«Win Win», los intérpretes son los ganadores

Tom McCarthy ha demostrado, con sólo tres películas como director, que al menos sabe contar historias, algo que a día de hoy lamentablemente tenemos que agradecer porque no encontramos tantos ejemplos como deberían. Además sus historias son muy características: son personas normales y corrientes que sufren algún tipo de problema interior que les influye en su vida exterior, aunque todo ello lo oculten bajo una máscara de absoluta normalidad. Todo esto cambia cuando se introduce un elemento nuevo y completamente diferente que les hace replantearse sus vidas y si lo que habían hecho hasta entonces es lo correcto.

Esto es justo lo que ocurre en "Win Win": Paul Giamatti es un abogado obsesionado con ayudar a la gente, algo que no es muy viable económicamente, pero que encuentra en entrenar chavales para lucha libre su vía de escape. Sin embargo la frustración que siente al no ver recompensado su trabajo entrenándoles desaparece cuando se ve obligado a acoger a un chico que es todo un maestro en este deporte.

Evidentemente la historia tiene mucho más pero no os la quiero destripar demasiado. Y es que las cintas de McCarthy comienzan desde un punto que mediante el clásico método de introducción-nudo-desenlace acaba en algo completamente distinto. Todo esto hay que cogerlo con pinzas puesto que, aunque el argumento es elaborado y los arcos de transformación de los personajes complejos, también hay que reconocer que la historia en sí es tremendamente previsible. El director utiliza recursos demasiado manidos, resolviendo la trama y las subtramas de una forma bastante simple aunque efectiva, pero que después de comprobar cómo se desenvuelve en todo el metraje deja una sensación de que podía haber conseguido algo más.

Sin embargo si la película falla en la historia y el desarrollo de las subtramas, gana con los personajes, y mucho.
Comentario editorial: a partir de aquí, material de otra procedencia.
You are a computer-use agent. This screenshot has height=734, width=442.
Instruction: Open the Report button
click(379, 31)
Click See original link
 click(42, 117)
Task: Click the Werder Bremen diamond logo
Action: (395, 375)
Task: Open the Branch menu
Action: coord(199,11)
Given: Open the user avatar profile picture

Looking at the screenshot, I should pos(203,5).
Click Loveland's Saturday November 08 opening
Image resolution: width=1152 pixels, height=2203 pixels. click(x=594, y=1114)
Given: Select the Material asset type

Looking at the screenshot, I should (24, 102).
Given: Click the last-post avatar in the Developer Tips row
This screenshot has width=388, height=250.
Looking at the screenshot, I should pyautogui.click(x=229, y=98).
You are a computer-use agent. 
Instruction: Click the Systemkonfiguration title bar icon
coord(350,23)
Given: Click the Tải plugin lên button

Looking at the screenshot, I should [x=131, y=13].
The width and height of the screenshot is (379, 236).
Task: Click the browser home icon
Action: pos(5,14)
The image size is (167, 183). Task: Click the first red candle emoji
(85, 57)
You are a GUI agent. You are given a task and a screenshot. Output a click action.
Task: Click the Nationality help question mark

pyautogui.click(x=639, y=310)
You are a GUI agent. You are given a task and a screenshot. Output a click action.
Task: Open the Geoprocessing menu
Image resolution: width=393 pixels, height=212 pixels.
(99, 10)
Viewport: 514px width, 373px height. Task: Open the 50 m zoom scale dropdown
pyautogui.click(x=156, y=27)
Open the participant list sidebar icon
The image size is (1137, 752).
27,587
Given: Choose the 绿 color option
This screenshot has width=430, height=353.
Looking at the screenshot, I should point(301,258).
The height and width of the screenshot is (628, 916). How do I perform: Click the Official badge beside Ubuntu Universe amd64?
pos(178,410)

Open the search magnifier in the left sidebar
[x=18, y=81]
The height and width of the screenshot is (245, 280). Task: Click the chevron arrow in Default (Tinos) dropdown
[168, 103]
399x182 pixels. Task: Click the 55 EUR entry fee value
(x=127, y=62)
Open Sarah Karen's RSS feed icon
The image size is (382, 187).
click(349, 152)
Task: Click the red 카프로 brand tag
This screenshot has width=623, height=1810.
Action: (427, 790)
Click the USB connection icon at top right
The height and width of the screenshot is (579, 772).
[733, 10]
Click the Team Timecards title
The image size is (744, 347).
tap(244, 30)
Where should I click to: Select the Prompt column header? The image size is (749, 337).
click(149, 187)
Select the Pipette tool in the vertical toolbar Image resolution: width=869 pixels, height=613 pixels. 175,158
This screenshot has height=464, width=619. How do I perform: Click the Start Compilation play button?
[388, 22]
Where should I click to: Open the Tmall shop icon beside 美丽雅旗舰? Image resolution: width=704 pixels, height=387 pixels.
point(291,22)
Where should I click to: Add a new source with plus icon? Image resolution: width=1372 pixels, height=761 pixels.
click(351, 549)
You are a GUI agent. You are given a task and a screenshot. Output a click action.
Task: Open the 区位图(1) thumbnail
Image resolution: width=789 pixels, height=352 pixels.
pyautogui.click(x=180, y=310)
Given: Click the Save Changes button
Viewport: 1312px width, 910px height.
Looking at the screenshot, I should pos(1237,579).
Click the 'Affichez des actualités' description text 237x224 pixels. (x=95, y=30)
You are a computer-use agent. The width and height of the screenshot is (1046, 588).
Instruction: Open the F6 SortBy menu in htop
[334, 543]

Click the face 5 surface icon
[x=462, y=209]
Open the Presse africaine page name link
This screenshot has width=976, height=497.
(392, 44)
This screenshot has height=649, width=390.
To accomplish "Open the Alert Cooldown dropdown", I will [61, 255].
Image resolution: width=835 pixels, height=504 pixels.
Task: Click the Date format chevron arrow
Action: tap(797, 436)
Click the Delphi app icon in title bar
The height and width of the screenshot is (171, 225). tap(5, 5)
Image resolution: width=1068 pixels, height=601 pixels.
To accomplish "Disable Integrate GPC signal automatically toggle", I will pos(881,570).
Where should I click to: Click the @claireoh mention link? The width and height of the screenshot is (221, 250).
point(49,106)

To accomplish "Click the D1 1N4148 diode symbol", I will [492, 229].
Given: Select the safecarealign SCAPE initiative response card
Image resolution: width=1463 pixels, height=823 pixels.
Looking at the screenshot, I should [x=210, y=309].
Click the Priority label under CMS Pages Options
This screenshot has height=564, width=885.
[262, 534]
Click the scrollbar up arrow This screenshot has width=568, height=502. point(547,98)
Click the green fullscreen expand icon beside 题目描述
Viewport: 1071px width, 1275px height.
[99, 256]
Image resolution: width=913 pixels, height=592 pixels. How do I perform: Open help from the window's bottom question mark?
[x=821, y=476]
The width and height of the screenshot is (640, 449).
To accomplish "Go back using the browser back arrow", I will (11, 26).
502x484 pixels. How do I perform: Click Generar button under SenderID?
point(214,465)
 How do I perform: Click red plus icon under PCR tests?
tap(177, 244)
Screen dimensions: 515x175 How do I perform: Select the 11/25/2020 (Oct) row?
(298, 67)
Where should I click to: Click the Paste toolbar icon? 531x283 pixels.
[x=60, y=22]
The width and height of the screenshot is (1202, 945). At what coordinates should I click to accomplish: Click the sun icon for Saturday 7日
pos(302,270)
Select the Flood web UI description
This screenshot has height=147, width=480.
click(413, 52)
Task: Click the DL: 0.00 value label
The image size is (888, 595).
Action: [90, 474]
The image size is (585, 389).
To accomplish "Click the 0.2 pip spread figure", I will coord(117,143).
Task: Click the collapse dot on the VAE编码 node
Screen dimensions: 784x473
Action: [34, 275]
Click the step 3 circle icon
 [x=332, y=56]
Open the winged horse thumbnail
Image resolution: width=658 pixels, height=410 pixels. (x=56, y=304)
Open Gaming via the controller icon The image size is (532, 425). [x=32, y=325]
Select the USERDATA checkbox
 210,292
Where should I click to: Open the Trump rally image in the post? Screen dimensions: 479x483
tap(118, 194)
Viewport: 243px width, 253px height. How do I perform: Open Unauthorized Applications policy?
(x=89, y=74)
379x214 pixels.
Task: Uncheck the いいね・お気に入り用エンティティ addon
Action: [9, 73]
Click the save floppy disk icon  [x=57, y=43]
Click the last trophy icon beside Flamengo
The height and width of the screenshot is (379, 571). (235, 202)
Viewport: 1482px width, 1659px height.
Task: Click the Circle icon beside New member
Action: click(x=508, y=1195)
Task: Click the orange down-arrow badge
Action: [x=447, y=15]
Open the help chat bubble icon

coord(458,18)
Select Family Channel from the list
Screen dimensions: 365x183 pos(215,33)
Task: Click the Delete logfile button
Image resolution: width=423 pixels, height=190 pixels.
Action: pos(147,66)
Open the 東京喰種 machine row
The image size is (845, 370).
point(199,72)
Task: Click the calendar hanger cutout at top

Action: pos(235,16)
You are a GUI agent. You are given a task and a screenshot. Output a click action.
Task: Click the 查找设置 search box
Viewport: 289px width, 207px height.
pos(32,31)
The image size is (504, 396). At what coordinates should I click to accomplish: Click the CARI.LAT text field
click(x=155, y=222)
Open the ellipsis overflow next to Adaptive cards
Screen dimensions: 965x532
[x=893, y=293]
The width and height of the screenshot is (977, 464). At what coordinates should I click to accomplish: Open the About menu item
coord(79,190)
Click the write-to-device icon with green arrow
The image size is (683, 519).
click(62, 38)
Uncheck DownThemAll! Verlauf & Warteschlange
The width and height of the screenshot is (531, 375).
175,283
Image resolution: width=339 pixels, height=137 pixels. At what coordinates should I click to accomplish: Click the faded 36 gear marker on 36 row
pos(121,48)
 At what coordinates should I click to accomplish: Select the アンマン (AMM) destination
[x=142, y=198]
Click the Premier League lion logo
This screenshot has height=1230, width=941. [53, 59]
Tanto el protagonista como el resto de secundarios que le acompañan están muy bien perfilados, bien trabajados e ideados, lo que aporta una gran riqueza al conjunto. Cada uno de ellos tiene un trabajo específico dentro de la historia, consiguiendo aportar grandes cosas y sobre todo muy variadas, teniendo en cuenta que cada uno de ellos es diferente al resto. Aunque a veces las decisiones que toman son un poco antinaturales teniendo en cuenta como nos los definen, son errores menores que no cambian su buen trabajo.

Pero aparte del gran trabajo del guión, también hay que reconocer que a esto ayuda mucho las buenas interpretaciones del reparto. Desde el protagonista, Paul Giamatti, hasta el secundario que menos aparece en la cinta, todos saben cuál es su papel y cómo interpretarlo de manera correcta, y eso ayuda mucho al espectador a transmitir una sensación de naturalidad, de que lo que estamos viendo puede ser real, algo capital para entrar dentro de una película. Giamatti está como casi siempre: con un personaje dramático pero que sabe cuándo aportar los toques cómicos sin que parezca forzado.

Además McCarthy se ha sabido rodear de grandes secundarios que siempre tienen mucho que aportar a una película. Entre ellos destacan Amy Ryan y el siempre cumplidor Jeffrey Tambor, que sólo con un gesto puede hacer que nos partamos de risa. Un sorprendente descubrimiento ha sido Alex Shaffer, que tiene un debut cinematográfico verdaderamente remarcable como el chico de problemas familiares que tiene a la lucha libre como su mayor vocación.

Por lo tanto, tenemos una película entretenida que se deja ver, con un buen reparto con grandes interpretaciones que sin duda representar lo mejor de la obra. Pero el conjunto tiene ese aire a refrito que en todo momento nos da la sensación de que ya lo hemos visto en numerosas ocasiones. Igualmente es una película recomendable, especialmente por algunos gags verdaderamente graciosos.